CARLSBAD — Two groups have joined the city of Carlsbad in filing lawsuits against the Carlsbad Unified School District.
A developer, Bentley-Wing Properties, and Preserve Calavera, a local nonprofit organization dedicated to the preservation of the natural resources of coastal North County, have joined the city by filing lawsuits March 12 and March 13, respectively.
The lawsuits challenge the results of an Environmental Impact Report approved Feb. 11 by the school district for the newly proposed high school to be located on 57-acres at the corner of College Boulevard and Cannon Road.
District officials have said the school is much needed to help with the overcrowding of the high school off Carlsbad Village Drive.
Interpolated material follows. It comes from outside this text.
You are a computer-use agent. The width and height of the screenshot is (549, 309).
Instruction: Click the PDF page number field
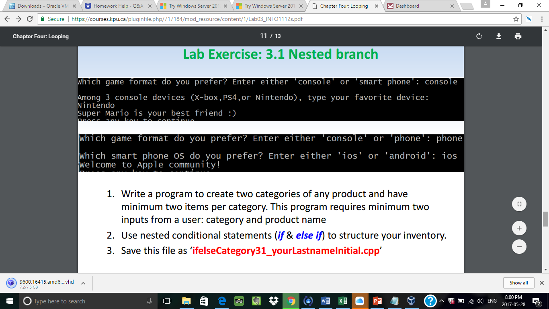pyautogui.click(x=264, y=36)
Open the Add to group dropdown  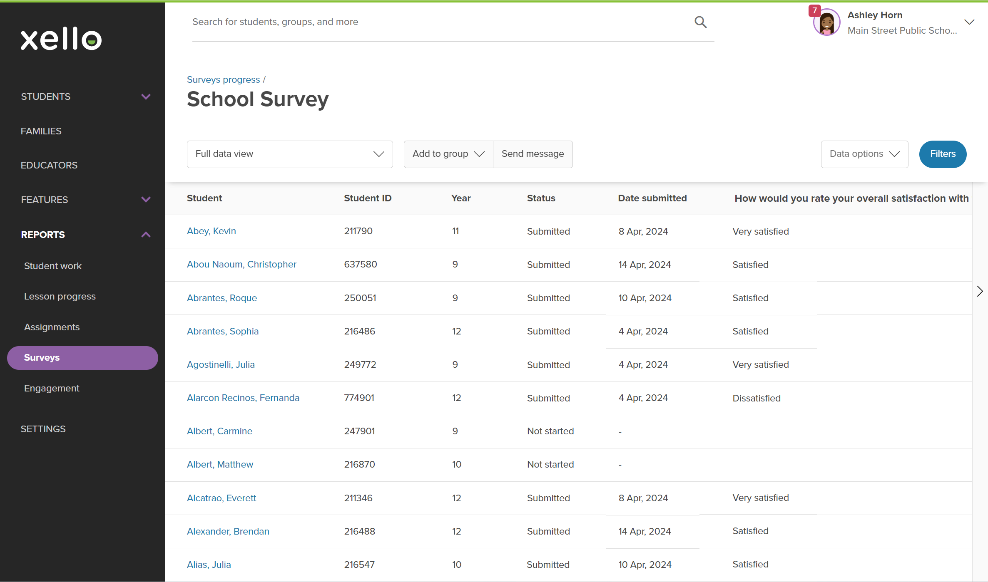click(448, 154)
Voters agreed and construction is set to begin on the nearly $1 million school in September, with completion scheduled for 2012.
Although supportive of the school, Preserve Calavera has had concerns with the proximity of the school’s proposed stadium along the wildlife corridor of the Agua Hedionda Lagoon watershed, and has issued a statement outlining its position that the location of the project compromises the, “wildlife movement corridor and will cause negative view, noise and air quality impacts to the plants, animals and people.”
For their part, the city of Carlsbad is concerned with traffic issues and two road extensions, which are yet to be completed. Officials there have said the district’s traffic study projections of 29 percent of the traffic to use College Boulevard are low. The projections should be much higher once the road is competed, City Attorney Ronald Ball said.
College Boulevard and Cannon Road both meet at the school site, and the extension of Cannon Road, called “Reach 4,” is also not yet complete, and there are no plans for the completion before the school construction is finished.
Officials have said the completion of roads such as College Boulevard is usually paid by developers. However, developments for the area are not yet under way, so the school would open without the road extensions.
District officials have said they are hoping for a “friendly” resolution to the issues.
“The only reason we had to do this is to preserve our legal rights,” Ball said, but he added that all sides are indeed talking.
“The district has been negotiating and will continue to negotiate with the city, the agencies and organizations in an attempt to resolve issues regarding the construction the new high school … that the Carlsbad voters overwhelmingly approved as part of the Prop. P bond measure,” John Roach, superintendent of the Carlsbad Unified School District, said.
However, Roach added, “We want to continue construction on schedule to we can make the best use of the bond money, and provide the exceptional high school facility our citizens want and deserve.”